The Craftsman: 1981-1994
21. Fort Apache, the Bronx ESSENTIAL (1981)
When Daniel Petrie's gritty cop film about an embattled precinct in New
York's most drug-ridden, poverty-ravaged neighborhood went into
production in the Big Apple, community protests forced the addition of a
disclaimer acknowledging the happy side of the South Bronx. Today, the
movie seems like the template for the more harshly realistic view of
urban police work seen in everything from Hill Street Blues to The Wire.
Newman's vigorous, moving performance as a veteran Irish cop stands as a
striking return to form. And Rachel Ticotin strikes more sparks with
Newman than any costar since Hud's Patricia Neal.
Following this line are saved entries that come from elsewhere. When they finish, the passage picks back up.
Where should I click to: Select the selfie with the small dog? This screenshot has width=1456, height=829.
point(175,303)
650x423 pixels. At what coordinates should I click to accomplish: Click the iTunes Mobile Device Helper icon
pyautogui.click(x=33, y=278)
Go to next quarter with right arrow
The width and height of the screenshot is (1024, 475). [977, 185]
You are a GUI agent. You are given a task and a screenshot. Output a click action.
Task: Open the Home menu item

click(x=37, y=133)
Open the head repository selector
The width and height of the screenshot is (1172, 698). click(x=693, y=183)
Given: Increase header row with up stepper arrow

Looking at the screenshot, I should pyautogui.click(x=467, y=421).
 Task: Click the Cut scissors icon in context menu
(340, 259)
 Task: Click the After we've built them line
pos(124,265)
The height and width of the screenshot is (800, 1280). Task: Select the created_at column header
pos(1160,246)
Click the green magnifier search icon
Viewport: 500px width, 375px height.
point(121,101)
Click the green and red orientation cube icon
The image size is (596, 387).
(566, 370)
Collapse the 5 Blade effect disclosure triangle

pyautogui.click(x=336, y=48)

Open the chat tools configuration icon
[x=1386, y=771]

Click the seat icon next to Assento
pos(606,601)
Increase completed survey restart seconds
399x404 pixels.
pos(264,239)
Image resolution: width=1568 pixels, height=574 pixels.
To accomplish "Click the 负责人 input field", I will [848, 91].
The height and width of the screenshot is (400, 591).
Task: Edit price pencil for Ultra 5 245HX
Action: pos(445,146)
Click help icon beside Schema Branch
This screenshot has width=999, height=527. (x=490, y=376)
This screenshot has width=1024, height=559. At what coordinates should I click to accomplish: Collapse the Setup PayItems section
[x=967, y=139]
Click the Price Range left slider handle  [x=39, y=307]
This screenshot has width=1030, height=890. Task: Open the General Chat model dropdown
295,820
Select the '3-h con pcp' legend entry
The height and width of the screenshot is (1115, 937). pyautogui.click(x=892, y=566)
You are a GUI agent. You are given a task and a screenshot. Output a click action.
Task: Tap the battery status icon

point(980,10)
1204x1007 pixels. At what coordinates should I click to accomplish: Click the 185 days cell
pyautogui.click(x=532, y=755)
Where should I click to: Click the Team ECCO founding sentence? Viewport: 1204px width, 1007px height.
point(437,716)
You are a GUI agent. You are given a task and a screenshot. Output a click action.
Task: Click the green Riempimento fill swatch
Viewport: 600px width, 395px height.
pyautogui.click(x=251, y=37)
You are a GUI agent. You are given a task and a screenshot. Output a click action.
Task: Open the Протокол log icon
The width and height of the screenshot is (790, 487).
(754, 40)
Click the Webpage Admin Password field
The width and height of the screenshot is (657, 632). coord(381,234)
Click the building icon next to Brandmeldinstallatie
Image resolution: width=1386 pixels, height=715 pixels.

22. Absence of Malice (1981)
Sydney Pollack's earnest civics-lesson drama pits Sally Field, as
perhaps the most inept and ethically compromised newspaper reporter in
Hollywood history, against Newman, as the target of a federal
investigation who's seeking to beat the system. His close-cropped hair
now white and his eyes glinting with wit one moment and rage the next,
he brings a nimbleness to his portrayal that keeps the film from bogging
down in self-righteousness. ''I guess I got a couple of moves left in
me,'' he says at the end. Audiences agreed; he won his fifth Best Actor
nomination.
23. The Verdict ESSENTIAL (1982)
Newman's indelible portait of a worn-out alcoholic Boston lawyer trying
a long-shot malpractice case may be the greatest performance of his
later career; it's certainly his most fearless. Looking ashen, his voice
a gravelly wreck, his neck bent in defeat, Newman's Frank Galvin seems
to be the sad punchline to all the outsiders coasting on charm that the
actor had played 20 years earlier. ''There are moments when his face sags
and his eyes seem terribly weary,'' wrote Roger Ebert in 1982, ''and we
can look ahead clearly to the old men he will be playing in 10 years.''
The courtroom tactics now seem familiar, but Newman, working with fierce
focus for Sidney Lumet (and aided by a sharp David Mamet script), seems
to live and breathe the part his sixth Oscar-nominated role which he
called ''foremost among the contenders'' for his own favorite performance.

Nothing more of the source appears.